What is being asked -> Copy the data word for word, starting at its first line and ending with the line that contains "Image resolution: width=2156".

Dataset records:

━━━

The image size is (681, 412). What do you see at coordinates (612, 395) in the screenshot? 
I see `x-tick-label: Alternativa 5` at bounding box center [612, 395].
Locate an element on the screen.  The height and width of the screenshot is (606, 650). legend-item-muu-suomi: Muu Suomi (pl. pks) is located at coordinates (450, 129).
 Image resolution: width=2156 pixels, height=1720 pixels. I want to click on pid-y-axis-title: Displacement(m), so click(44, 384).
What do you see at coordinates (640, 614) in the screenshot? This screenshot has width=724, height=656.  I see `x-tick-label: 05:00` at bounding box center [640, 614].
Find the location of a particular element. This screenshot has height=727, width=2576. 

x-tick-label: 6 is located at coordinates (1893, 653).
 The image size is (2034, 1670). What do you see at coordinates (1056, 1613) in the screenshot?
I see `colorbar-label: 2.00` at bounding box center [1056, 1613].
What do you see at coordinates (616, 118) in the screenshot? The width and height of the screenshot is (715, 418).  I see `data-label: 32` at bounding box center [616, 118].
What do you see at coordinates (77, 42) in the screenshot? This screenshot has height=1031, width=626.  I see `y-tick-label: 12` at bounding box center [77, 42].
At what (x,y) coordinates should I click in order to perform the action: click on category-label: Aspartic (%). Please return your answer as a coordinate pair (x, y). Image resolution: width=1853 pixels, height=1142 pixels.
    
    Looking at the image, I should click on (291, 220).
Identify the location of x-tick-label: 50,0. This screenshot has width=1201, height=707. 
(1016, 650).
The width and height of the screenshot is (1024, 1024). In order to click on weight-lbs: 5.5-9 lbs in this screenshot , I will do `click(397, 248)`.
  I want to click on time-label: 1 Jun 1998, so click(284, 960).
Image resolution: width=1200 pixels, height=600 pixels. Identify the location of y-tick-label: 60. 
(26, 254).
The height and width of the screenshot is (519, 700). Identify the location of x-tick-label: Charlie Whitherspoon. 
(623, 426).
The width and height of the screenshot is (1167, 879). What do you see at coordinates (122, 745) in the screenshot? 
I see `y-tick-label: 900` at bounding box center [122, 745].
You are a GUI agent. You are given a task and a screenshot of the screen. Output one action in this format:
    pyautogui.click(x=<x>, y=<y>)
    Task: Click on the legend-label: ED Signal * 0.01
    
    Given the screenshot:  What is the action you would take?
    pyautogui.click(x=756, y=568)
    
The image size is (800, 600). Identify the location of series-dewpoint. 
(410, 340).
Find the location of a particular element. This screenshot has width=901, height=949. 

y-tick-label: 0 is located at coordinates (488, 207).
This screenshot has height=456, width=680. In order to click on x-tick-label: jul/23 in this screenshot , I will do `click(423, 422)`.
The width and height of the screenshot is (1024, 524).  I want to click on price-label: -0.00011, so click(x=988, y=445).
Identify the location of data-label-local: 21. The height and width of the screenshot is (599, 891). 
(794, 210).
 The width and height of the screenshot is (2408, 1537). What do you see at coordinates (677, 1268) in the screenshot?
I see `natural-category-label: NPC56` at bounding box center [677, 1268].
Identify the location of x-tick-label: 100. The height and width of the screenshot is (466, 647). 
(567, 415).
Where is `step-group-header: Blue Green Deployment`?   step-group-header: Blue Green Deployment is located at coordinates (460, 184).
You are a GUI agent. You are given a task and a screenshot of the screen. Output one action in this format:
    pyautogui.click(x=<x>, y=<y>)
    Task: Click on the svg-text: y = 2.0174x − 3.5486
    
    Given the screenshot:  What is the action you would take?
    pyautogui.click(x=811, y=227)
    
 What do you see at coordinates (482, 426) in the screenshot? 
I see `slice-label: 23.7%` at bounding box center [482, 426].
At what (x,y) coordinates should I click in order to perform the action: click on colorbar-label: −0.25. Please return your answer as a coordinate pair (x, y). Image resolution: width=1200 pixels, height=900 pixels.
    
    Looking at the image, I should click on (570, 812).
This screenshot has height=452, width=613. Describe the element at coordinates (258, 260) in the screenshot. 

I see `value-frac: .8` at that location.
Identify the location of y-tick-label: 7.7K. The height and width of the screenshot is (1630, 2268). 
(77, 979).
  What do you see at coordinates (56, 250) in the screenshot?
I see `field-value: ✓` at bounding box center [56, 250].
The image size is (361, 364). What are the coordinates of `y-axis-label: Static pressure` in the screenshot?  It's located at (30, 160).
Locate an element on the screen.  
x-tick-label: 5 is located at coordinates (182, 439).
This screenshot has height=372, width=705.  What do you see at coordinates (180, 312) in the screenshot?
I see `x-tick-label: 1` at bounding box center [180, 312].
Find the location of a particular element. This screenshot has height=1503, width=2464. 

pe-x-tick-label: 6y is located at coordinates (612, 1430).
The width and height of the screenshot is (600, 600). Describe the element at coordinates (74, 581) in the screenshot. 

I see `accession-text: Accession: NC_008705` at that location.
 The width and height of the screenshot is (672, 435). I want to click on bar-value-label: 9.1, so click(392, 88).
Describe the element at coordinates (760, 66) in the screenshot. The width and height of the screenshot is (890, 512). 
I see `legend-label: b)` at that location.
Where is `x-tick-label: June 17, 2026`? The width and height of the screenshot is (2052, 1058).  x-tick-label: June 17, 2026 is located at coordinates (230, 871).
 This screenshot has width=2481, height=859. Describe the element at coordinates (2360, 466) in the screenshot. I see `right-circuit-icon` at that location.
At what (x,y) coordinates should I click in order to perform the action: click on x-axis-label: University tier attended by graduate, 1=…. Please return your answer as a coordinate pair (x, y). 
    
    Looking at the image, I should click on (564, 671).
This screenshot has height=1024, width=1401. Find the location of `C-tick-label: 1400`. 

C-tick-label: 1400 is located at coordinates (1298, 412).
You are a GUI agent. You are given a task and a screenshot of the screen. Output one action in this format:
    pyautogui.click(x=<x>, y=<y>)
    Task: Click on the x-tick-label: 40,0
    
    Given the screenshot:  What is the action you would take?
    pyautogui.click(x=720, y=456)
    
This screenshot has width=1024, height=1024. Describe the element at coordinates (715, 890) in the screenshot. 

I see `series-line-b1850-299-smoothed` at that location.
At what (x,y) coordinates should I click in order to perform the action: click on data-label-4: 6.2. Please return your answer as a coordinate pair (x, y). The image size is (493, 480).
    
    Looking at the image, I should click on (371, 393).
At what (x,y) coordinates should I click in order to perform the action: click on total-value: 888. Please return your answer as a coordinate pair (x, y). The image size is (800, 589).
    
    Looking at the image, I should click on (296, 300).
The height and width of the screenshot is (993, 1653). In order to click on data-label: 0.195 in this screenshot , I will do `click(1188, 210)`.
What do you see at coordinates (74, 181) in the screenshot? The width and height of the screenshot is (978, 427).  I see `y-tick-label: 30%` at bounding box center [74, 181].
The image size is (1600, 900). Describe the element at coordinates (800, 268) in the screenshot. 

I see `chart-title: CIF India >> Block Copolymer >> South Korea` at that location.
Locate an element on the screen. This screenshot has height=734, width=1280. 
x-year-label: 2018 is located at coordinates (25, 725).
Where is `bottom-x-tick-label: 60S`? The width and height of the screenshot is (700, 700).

━━━

Answer space ->
The image size is (681, 412). What do you see at coordinates (612, 395) in the screenshot? 
I see `x-tick-label: Alternativa 5` at bounding box center [612, 395].
Locate an element on the screen.  The height and width of the screenshot is (606, 650). legend-item-muu-suomi: Muu Suomi (pl. pks) is located at coordinates (450, 129).
 Image resolution: width=2156 pixels, height=1720 pixels. I want to click on pid-y-axis-title: Displacement(m), so click(44, 384).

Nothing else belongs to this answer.